> **Exercise description**: Please print every record below exactly as it appears, but leave out the pictures.

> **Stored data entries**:
= = = =

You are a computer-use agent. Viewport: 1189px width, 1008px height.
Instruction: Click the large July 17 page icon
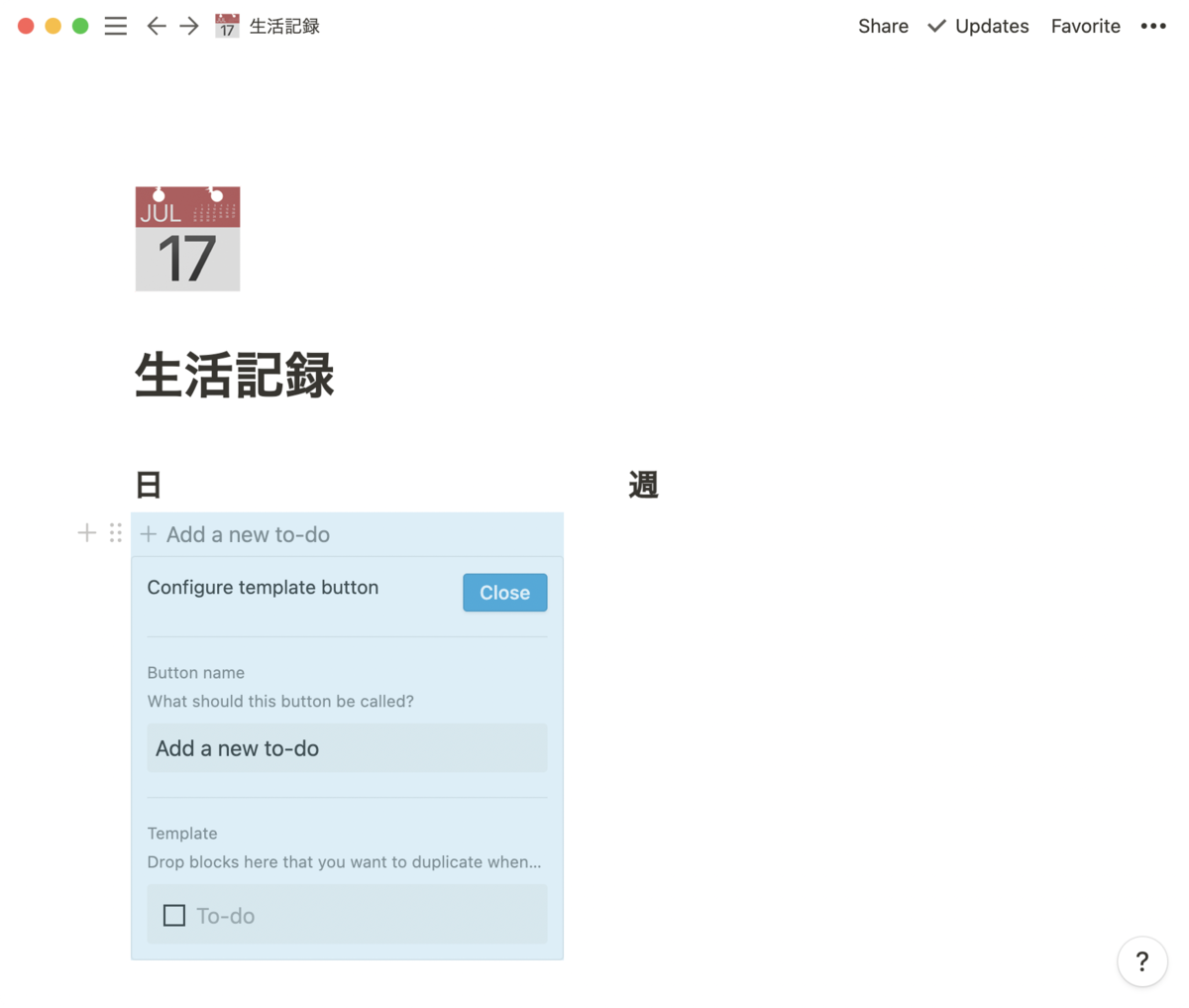[187, 238]
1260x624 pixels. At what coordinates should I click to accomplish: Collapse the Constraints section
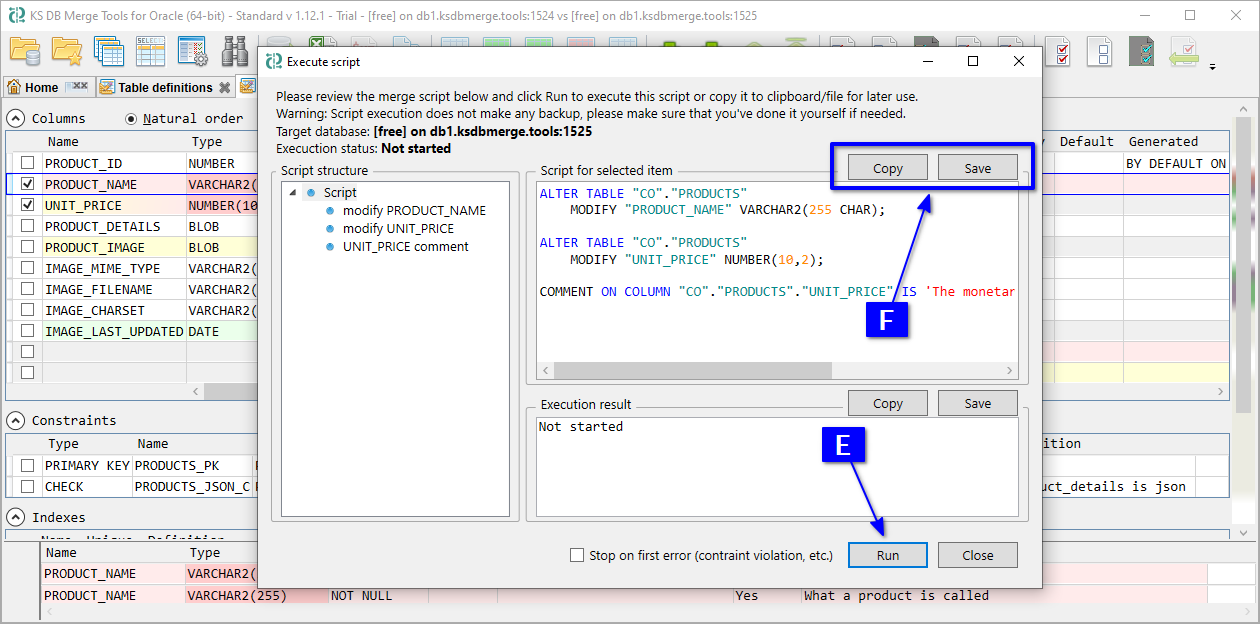coord(16,421)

= = = =

> **Answer box**:
You are a computer-use agent. Viewport: 1189px width, 1008px height.
Instruction: Click the large July 17 page icon
[187, 238]
1260x624 pixels. At what coordinates should I click to accomplish: Collapse the Constraints section
coord(16,421)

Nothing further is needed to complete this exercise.